One-Dimensional, One-Phase and Two-Phase Eulerian Explicit Shock Tube Simulation Code

In this work, a one-dimensional simulation code was developed for both single-phase and two-phase systems, focusing on time-dependent Euler equations for gas and particles. These equations, non-linear hyperbolic conservation laws, describe the dynamics of compressible materials, where body forces, viscous stresses, and heat flux are neglected. The Euler equations were discretized using the finite volume method, and the code was written in MATLAB. To test the accuracy of the computational fluid code, the Sod shock tube problem, a physical analogue of the Riemann problem, was employed. This problem models a pressure discontinuity where high and low-pressure regions are separated by a diaphragm, which breaks at t=0, creating a discontinuity in density as well. Exact solutions were used for code verification. A key focus was on modeling a curtain of particles impacted by a shock wave, relevant to multiphase heterogeneous cylindrical explosion studies by the PSAAP II project.
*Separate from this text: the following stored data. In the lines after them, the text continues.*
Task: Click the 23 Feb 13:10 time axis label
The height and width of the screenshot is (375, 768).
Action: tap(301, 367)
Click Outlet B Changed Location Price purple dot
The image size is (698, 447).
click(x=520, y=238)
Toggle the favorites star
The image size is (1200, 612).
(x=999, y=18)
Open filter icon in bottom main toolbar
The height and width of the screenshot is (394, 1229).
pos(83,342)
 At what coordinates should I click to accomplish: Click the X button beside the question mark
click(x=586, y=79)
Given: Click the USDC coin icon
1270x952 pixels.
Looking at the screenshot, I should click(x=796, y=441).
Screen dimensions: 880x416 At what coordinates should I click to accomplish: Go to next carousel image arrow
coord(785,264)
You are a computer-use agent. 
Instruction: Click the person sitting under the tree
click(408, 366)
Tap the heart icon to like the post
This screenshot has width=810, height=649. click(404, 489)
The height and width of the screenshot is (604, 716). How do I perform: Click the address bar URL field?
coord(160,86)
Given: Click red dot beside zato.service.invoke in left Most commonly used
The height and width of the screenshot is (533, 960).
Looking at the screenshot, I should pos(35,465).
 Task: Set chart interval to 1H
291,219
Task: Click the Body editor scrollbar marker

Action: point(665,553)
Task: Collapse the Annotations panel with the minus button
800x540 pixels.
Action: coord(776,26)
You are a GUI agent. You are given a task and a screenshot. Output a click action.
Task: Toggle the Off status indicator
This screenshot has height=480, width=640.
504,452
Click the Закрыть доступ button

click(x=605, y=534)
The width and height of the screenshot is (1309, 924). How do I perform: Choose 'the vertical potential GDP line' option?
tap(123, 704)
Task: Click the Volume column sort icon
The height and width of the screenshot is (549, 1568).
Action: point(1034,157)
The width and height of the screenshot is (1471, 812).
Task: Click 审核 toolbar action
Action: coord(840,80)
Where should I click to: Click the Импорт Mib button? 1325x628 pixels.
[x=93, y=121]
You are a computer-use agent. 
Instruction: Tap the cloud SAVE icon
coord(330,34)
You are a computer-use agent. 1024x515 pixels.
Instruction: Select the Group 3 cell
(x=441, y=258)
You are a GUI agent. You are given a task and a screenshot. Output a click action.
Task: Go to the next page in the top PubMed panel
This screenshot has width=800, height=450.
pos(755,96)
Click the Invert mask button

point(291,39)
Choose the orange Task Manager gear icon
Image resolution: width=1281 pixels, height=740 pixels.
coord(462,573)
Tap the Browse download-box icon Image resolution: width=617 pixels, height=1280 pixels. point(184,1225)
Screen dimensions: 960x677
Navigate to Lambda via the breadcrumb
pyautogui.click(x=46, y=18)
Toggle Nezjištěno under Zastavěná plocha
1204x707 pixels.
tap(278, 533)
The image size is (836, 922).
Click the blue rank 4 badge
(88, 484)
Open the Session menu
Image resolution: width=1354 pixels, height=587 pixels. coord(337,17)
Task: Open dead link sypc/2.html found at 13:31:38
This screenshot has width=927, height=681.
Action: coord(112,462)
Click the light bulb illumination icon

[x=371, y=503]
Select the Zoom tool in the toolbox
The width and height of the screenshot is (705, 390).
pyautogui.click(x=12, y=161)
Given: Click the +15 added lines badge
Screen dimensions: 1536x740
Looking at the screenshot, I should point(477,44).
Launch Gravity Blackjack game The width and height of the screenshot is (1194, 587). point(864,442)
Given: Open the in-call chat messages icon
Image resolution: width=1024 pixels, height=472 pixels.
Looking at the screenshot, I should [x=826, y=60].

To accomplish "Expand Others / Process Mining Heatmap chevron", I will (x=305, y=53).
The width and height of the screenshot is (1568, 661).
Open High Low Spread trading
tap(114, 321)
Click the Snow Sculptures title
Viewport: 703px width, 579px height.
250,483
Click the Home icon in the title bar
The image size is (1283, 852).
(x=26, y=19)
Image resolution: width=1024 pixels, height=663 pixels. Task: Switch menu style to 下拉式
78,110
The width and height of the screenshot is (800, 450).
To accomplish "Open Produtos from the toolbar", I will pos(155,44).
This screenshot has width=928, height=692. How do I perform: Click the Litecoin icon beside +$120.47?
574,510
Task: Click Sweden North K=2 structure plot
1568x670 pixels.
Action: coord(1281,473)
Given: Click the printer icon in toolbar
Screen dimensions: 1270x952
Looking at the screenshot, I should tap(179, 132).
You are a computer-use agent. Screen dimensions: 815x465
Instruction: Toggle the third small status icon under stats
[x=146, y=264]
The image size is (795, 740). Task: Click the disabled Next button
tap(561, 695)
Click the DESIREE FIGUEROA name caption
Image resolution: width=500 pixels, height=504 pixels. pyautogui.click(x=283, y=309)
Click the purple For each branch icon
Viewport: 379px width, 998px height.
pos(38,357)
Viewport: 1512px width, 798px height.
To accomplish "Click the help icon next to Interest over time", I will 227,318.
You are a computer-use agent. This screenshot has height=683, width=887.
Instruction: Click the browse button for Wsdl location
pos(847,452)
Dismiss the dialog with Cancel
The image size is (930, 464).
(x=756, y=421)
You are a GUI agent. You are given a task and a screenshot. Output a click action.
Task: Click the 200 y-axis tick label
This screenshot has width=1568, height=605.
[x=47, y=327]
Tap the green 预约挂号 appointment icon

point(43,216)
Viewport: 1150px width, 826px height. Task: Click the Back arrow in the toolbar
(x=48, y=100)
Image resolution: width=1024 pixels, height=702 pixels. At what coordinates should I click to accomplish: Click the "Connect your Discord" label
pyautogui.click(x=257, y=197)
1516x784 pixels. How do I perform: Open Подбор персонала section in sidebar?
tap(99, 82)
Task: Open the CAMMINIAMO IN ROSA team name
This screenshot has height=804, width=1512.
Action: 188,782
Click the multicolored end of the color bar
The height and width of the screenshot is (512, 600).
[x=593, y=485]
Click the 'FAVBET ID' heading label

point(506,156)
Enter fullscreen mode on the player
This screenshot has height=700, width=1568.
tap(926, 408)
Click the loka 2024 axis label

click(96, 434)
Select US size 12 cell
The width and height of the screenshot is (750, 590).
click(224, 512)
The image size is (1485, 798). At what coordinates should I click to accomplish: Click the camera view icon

This initiative, funded by the US Department of Energy (DOE) National Nuclear Security Administration (NNSA) Office of Advanced Simulation and Computing (ASC), involves Sandia National Laboratories and the Center for Compressible Multiphase Turbulence at the University of Florida. The propagation of uncertainties in the maximum density of the particle curtain was studied by varying initial curtain thickness and initial high density. Given the computational expense of multiple code evaluations for uncertainty propagation, a multi-fidelity surrogate model combining low and high-fidelity simulations was implemented. This model facilitated uncertainty propagation using DAKOTA, a flexible and extensible interface between analysis codes and iterative systems analysis methods.